Local doctor enjoying a new phase in life; Dr. Cynthia Dube transitions from work to arts, hobbies
Published 3:43 pm Saturday, May 2, 2015
Dr. Cynthia Dube started with a history degree, then worked more than 20 years in medicine, and now she’s focusing on the arts in retirement.
Dube retired April 24 after serving many roles at Mayo Clinic Health System in Austin. She served as medical director from 2002 to 2010, was a member of the board of directors and performance improvement chair from 1998 to 2002, was the Hospitalist Division chair from 2011 to 2013, and had served as the Hospice medical director since 2014.
While Dube will continue to work part time as the medical director for the hospice program, she’s enjoying the added freedom of retirement.
“It feels great so far, other than I’ve spent the week cleaning my house,” Dube laughed. “I’m excited.”
From history, to medicine, to the arts
Dube started with a history degree, but when she couldn’t find a job with it she started working at a group home for developmentally disabled people.
“That was the most rewarding, fun job in the whole world,” Dube said. “But that’s how I got interested in medicine.”
After that, she took several years of schooling to fulfill requirements, had a practice for about more than three years in Little Falls, Minnesota, and developed a criteria for what she wanted to do with her career.
“I kind of learned what I wanted to look for in my next practice, and I had a list of criteria and Austin really fit,” she said.
Dube is looking forward to the time she gained through retirement.

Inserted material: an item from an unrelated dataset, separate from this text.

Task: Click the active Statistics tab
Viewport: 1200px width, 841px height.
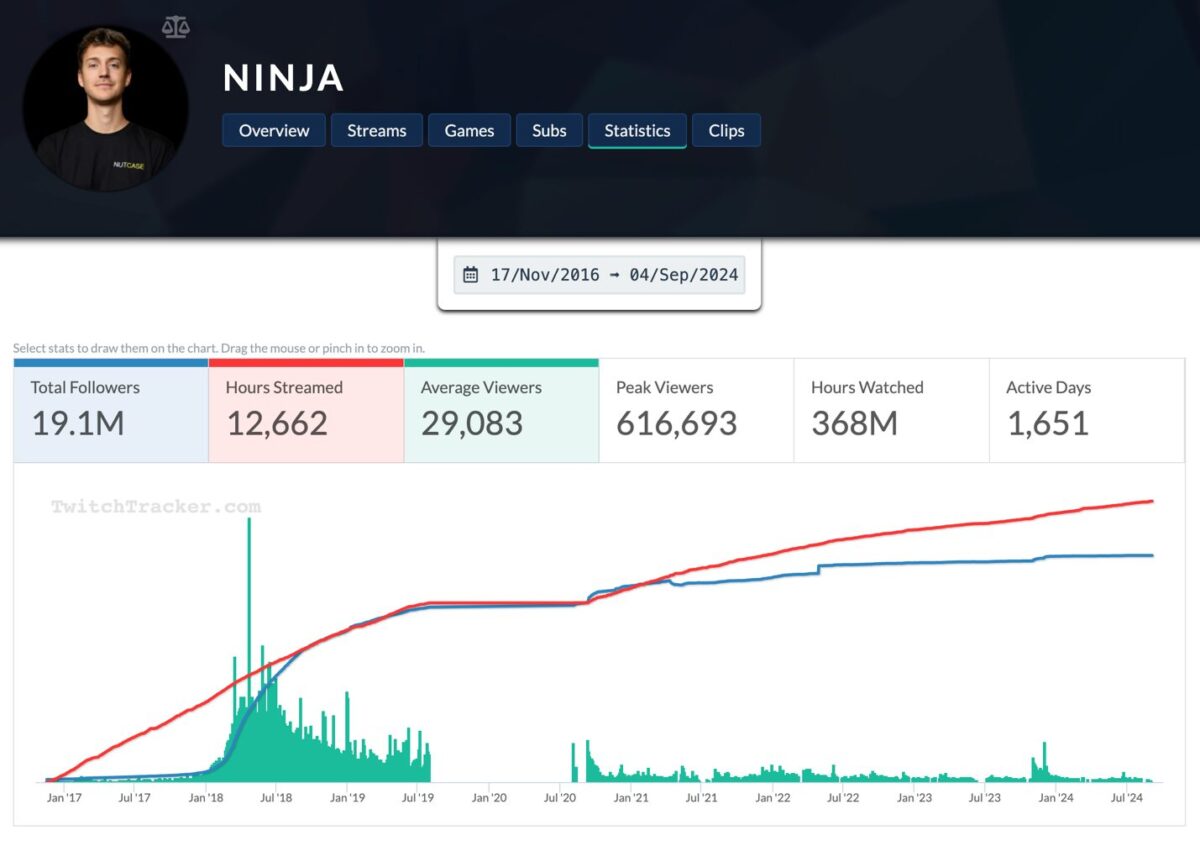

“Medicine was always challenging, yet rewarding,” Dube said. “It demanded a lot of time and energy and basically commitment. So the thing that I look forward to the most is freedom.”
With her newfound freedom, Dube plans to give her many hobbies more time.
Dube enjoys gardening, growing succulent plants and making jewelry, which she sells at the Austin ArtWorks Center. She has also made hats, made cards, decorated cupcakes and baked cakes. She enjoys reading, traveling and has five animals — two “Chug” dogs and three rescued cats. She also has a big property to take care of where she has lived for 20 years.
Now, she hopes to take more art classes, such as drawing, painting and pottery.
“I love color, which is why the gardening and the jewelry making were such a draw,” Dube said. “I love just surrounding myself with all this color.”
Dube also hopes to travel more, noting some of her favorite places to visit are France, England and Italy. She may even write a book of new funny stories she develops.
Though she has gained time with her retirement, she has also given up a lot.
“I enjoyed taking care of people, and I’ll miss having their trust and the need to come and see you because they’ve got an issue or they just want somebody to help guide them to take better care of themselves,” Dube said. “But now I have to do it for myself. I have to take care of myself, and I need really to concentrate on that.”
‘I loved my coworkers’
Dube, almost 62, said she doesn’t feel her age.
“Age is nothing to me, because in my mind I feel like I’m 25. Well, maybe 35,” Dube laughed.
Even so, she knew it was time to retire.
“There are a lot of changes going on in medicine, and a lot of changes going on in our health care system,” she said. “And I realized at my age I am not as flexible as I used to be in accepting change, incorporating it into my daily practice.”
The changes coincided with Dube’s desire to do more with her artistic endeavors.
“And my craving to do artistic things has been growing, and the two kind of collaborated,” she said.
Dube learned a lot about herself during her career — some things she didn’t expect, such as the need to get better at her people skills. She also learned that not every question or problem in medicine has an answer and she had to accept that and learn to deal with the frustration. She advised new people going into the medical field to remember to listen to the patient and not get caught up in categorizing symptoms and miss something important. She also advised keeping coworkers in good graces.
“You are a team member and you participate in providing care to patients with the rest of your team, respecting everybody’s expertise and drawing on their expertise,” Dube said.
Her final piece of advice was to take a vacation every two months to avoid getting burnt out becoming jaded.
Dube will miss the relationships she developed with both patients and coworkers.
“I loved my coworkers, I loved making them laugh,” she said with a laugh herself. “That I am really going to miss, my coworkers. In fact I’m going to have to buy donuts and go up there sometimes.”